Мы как раз шли мимо проходной пионерского лагеря. И от этой проходной ко мне шатнулся весьма известный в поселке человек, по-цыгански смуглый и чернявый, - Мишка Волос. Я не понял брезгливо-враждебного движения Морелона. Волос был поселковый старожил, добродушный малый с некоторыми странностями. Трезвому ему можно было доверить алмазный фонд, но если душа горела, Волос отбрасывал все запреты. Он не воровал в обычном смысле слова, а тянул в открытую, что ближе к рукам: грабли, лопату, мотороллер; мог сорвать калитку, фонарь, унести на глазах хозяина мешок с цементом, лист фанеры или ручную косилку. Его всегда брали на месте преступления, он не оказывал сопротивления, не оправдывался, не врал, не придурялся, но с растерянно-стыдливой улыбкой пытался удержать чужую вещь. Закон долго был мягок к Волосу, но в последний раз ему влепили на всю катушку. В поселок он вернулся, будто с курорта, загорелый, хорошо подсушившийся, с просветленным взором. Обошел дачи, со всеми сердечно поздоровался, расспросил о житье-бытье и хватко включился в работу. В отличие от Морелона он все умел, любое дело горело в его руках. По-моему, Морелон ревновал к Мишкиной популярности. Волос даже не глянул на соперника; пожав мне руку, он попросил закурить и на бутылку. Получив отказ и в первой, и во второй просьбе, как-то нежно опечалился. Видать, предчувствие дальней дороги опахнуло душу. А был он уже немолод, бродячая жизнь становилась трудна изношенному сердцу…
- …Нашел с кем дружить, Яклич! - Морелон поджидал меня за поворотом шоссе. - Это ж тунеядец.

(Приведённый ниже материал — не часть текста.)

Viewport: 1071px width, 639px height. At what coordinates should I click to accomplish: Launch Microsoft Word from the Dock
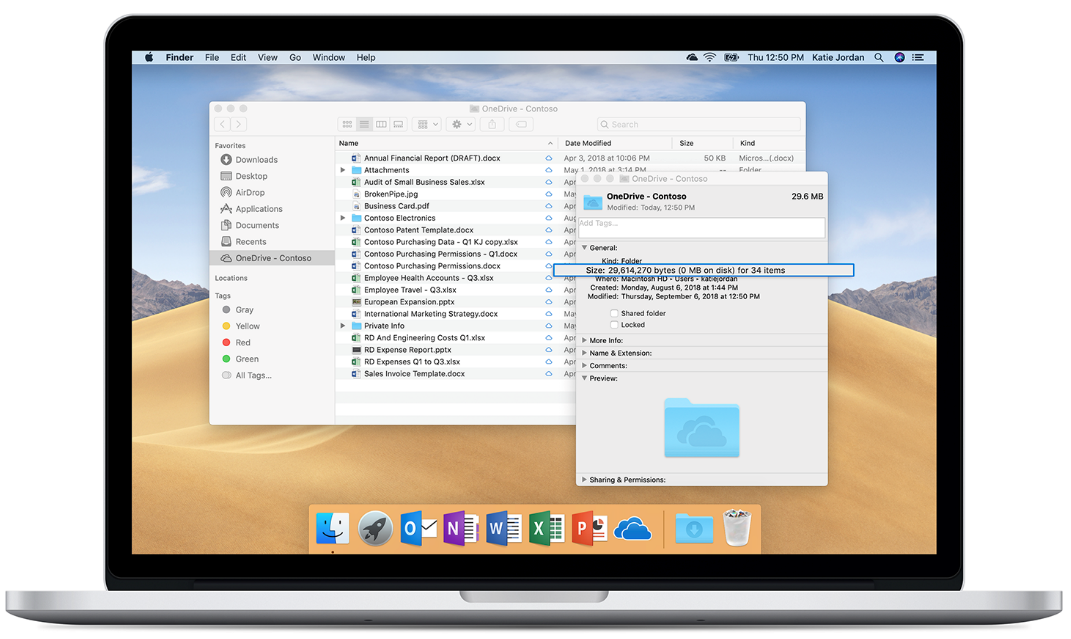coord(503,528)
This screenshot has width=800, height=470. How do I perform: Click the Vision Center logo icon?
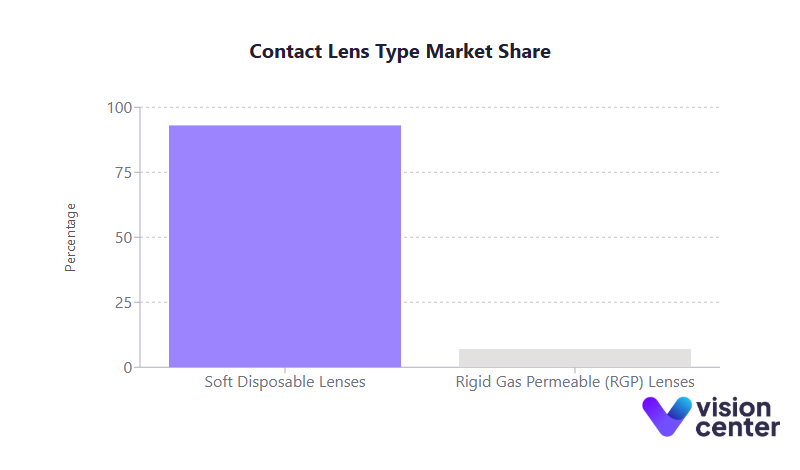tap(666, 416)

- Хорош тунеядец! Он всегда в работе.
- Хабарит. - Морелон исходил презрением. - Которые люди труд уважают, те на полставке.
- Уж больно ты строг!
- Я же знаю, что говорю… Он с утра о водке думает.
- Будто он один!
- Другие опохмелиться ищут. А он - чтобы снова морду налить. Две громадные разницы.
- Не такие уж громадные.
- Нет, Яклич, ты завязал и ничего не помнишь. Уж лучше помолчи. Мишка этот, - Морелон понизил голос, - в ресторан ходит.
Недавно в соседнем поселке, у шоссе, открыли столовую, которая вечером, ничего не меняя ни в ассортименте блюд, ни в ценах, объявляла себя рестораном и готова была обслуживать свадьбы, служебные банкеты и прочие праздничные застолья. Вечер отличался от дня лишь тем, что водочные бутылки переселялись из-под стола на столешницу.
- Не все ли равно, где пить? В ресторане чище.
- Спасибо, Яклич! Удружил! Не уж, меня ты в ресторане не ищи. Я тебе не Волос, а человек семейный. У меня порядочность есть.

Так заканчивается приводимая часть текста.